Hier findet man übrigens etliche Hörbeispiele britischer Dialekte: http://weloveaccents.co.uk/.

Die Königsfamilie ist nach wie vor beliebt. Laut einer Opinium (nicht Opium!)-Umfrage waren 2017 zwei Drittel der BritInnen für die Erhaltung der Monarchie. Findet gar ein königliches Großereignis wie eine Hochzeit (Save the Date: Prince Harry & Meghan Markle heiraten am 19. Mai 2018!) statt, ist das Land außer Rand und Band. Man feiert kostümiert auf den Straßen oder im eigenen Garten, wo Accessoires wie Fähnchen, Hüte und Wimpelketten nicht fehlen dürfen.

Bei der letzten royal wedding 2011 ging das Spiel „Find Your Royal Wedding Name“ in den sozialen Netzwerken viral. Nach einer Spielart setzt man seinen Namen, den man als hypothetischer Gast bei der königlichen Hochzeit trägt, wie folgt zusammen: Lord/Lady + Name des ersten Haustiers + Name der Straße, in der man aufwuchs. In anderen Varianten findet der Mädchenname der Mutter oder der Vorname der Großeltern Verwendung.
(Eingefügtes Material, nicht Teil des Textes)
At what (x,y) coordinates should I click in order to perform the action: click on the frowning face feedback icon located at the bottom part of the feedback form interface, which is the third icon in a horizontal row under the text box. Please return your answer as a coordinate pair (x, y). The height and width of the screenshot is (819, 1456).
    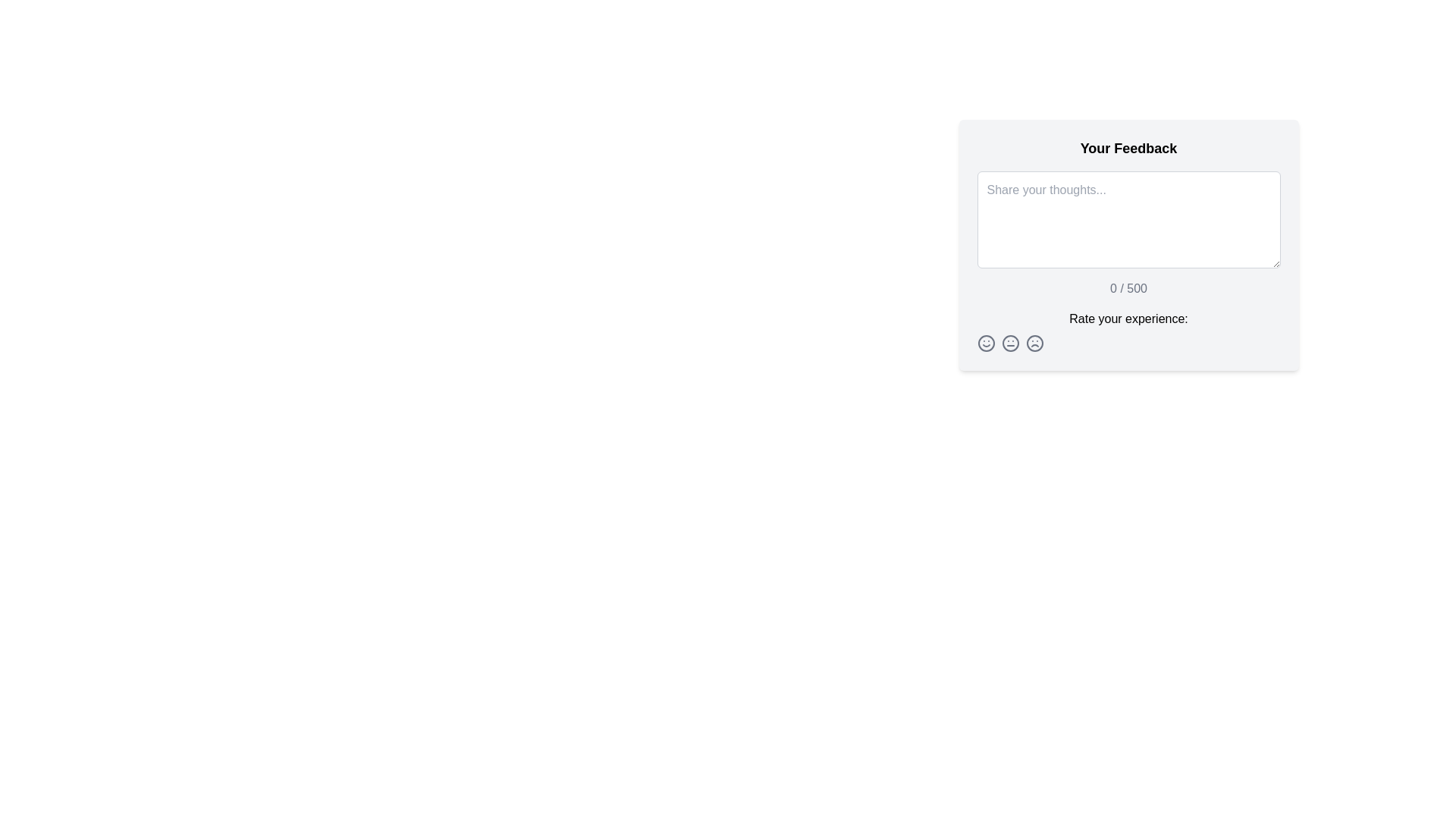
    Looking at the image, I should click on (1034, 343).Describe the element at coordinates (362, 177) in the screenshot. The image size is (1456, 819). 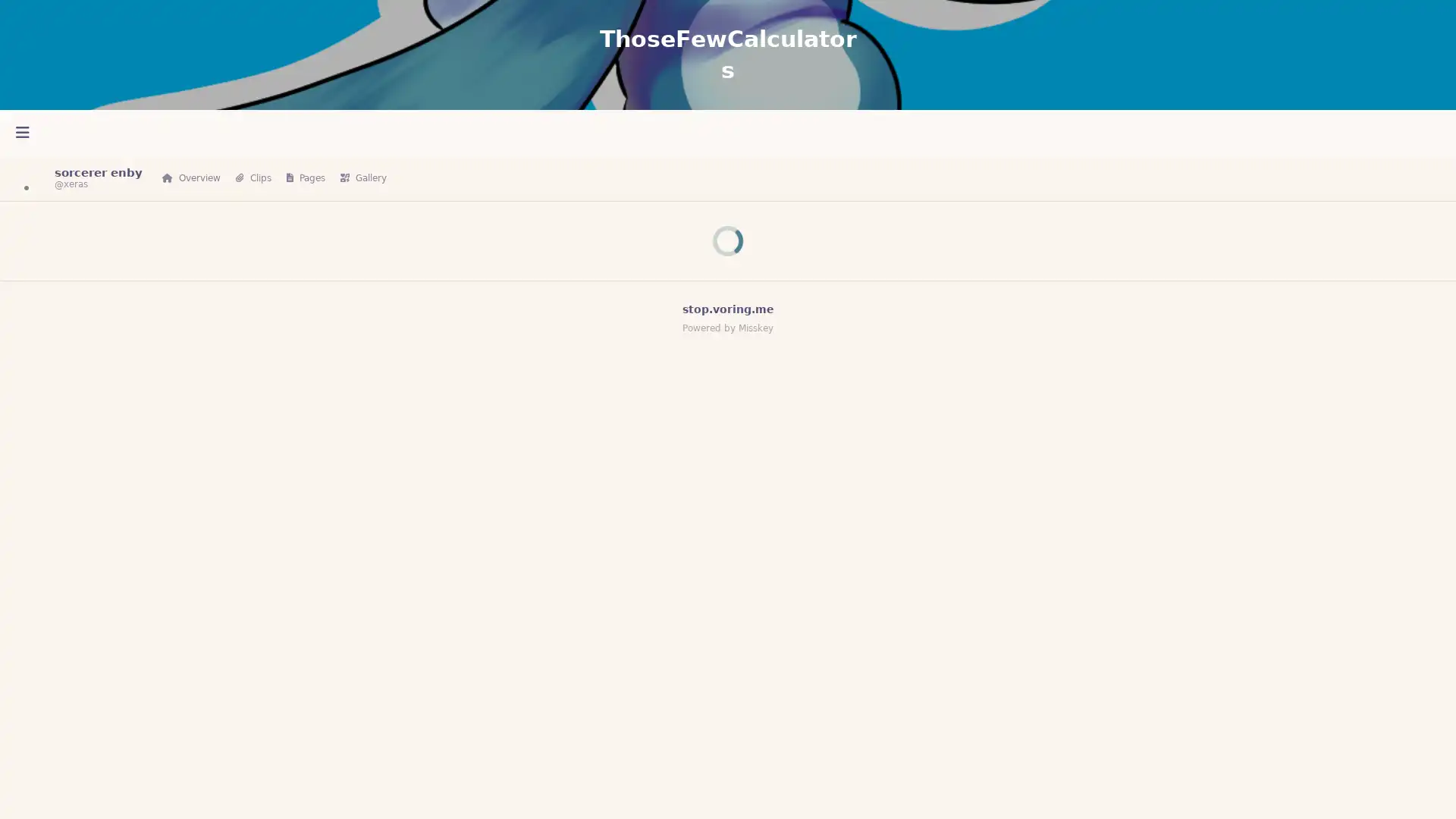
I see `Gallery` at that location.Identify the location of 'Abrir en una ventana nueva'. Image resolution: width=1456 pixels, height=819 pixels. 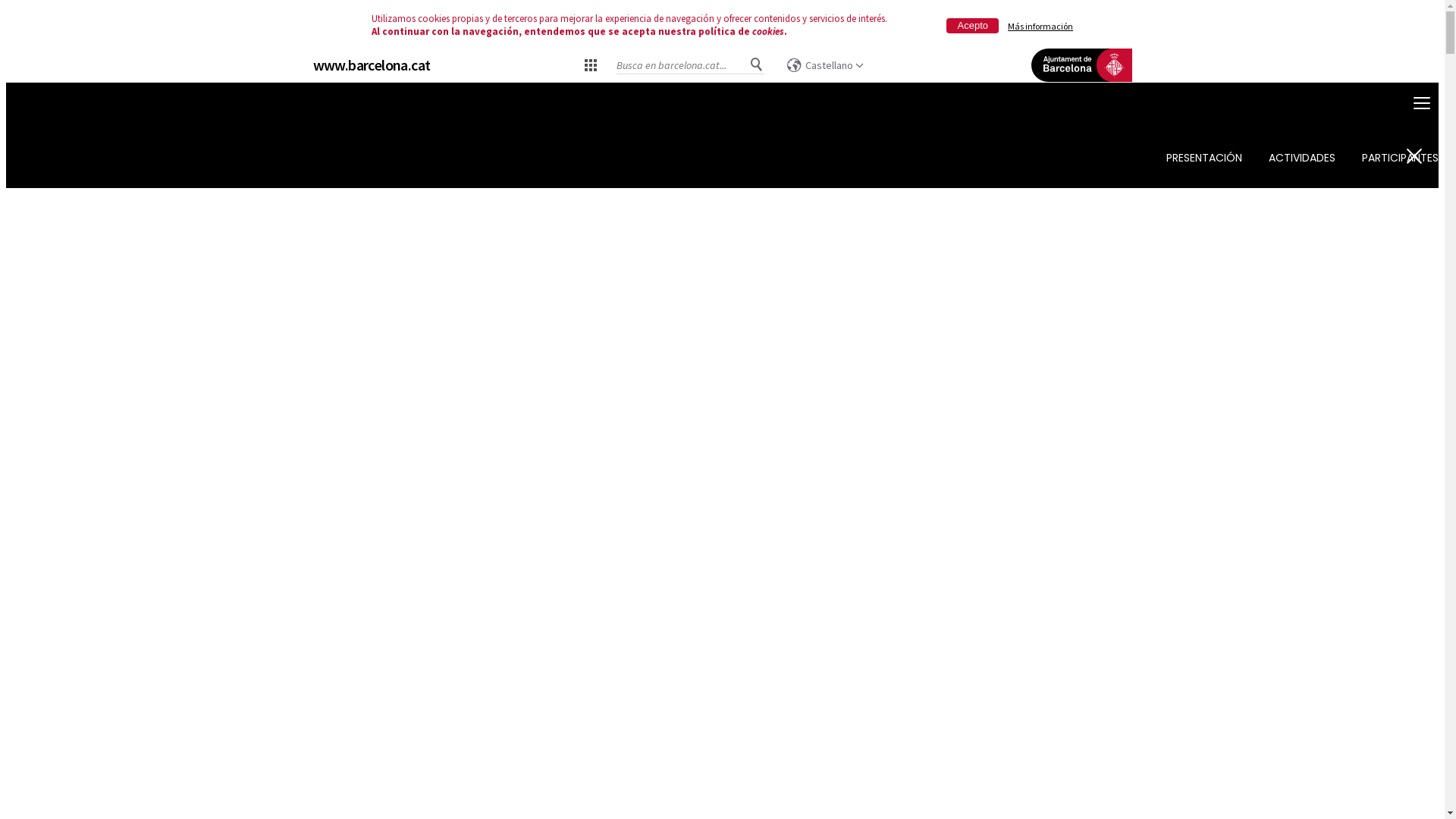
(1079, 87).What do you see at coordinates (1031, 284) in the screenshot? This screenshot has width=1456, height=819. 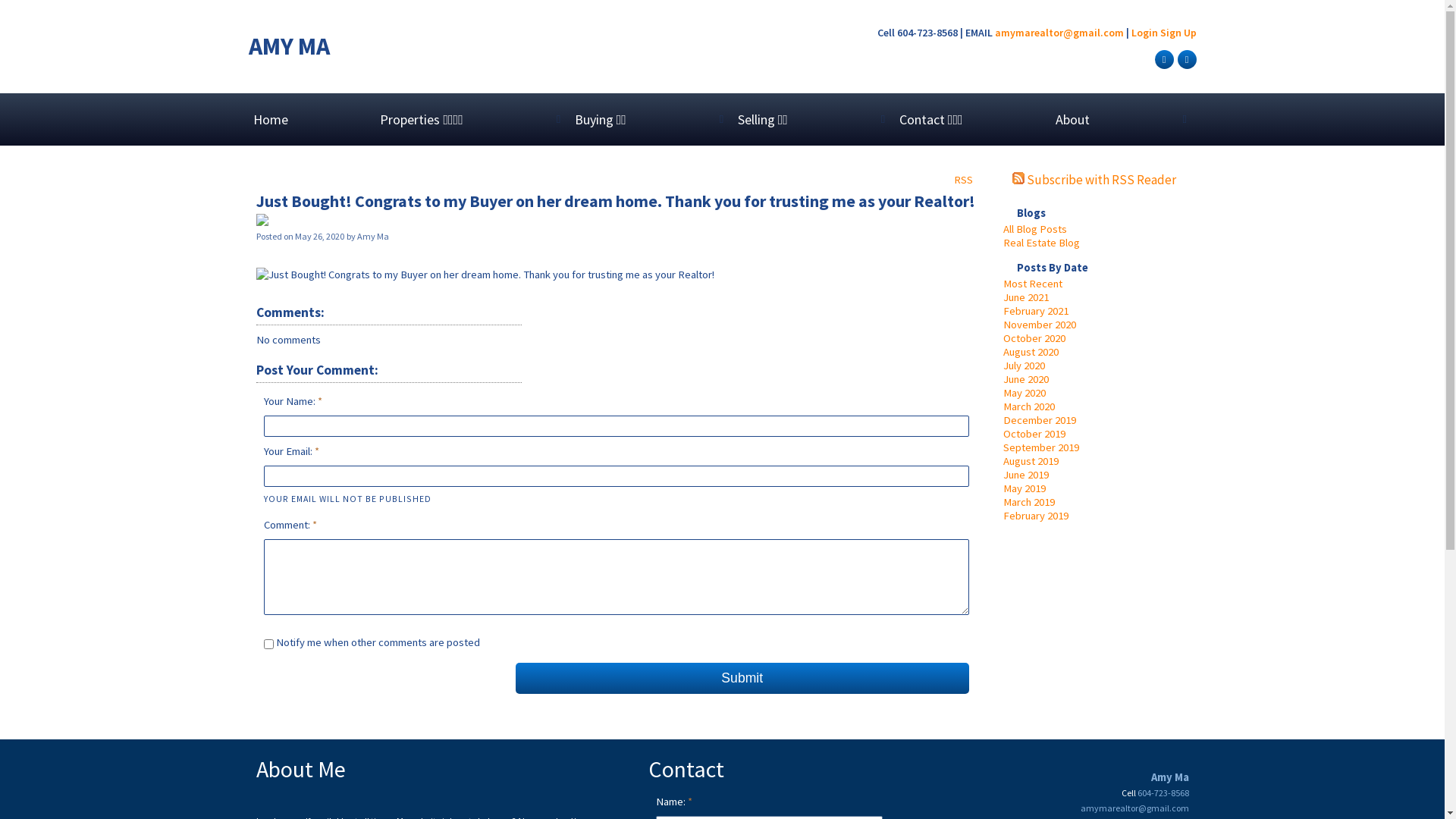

Unter glühenden Handarbeitsverfechtern hochbeliebt war auch das Buch „Knit Your Own Royal Wedding“ von Fiona Goble.

Wer sich für die menschliche Seite des jüngeren britischen Königshauses interessiert, dem sei die Netflix-Serie „The Crown“ ans Herz gelegt. Sie überzeugt durch bewegende Darstellung – doch Achtung: historische Ereignisse werden nicht immer wahrheitsgetreu dargestellt. Elisabeth II, oder wie die Berliner sie auch gerne gewohnt schnodderig, aber liebevoll, nennen: Themsen-Else, wird von der großartigen Claire Foy einfühlsam und mit wunderbarer RP portraitiert.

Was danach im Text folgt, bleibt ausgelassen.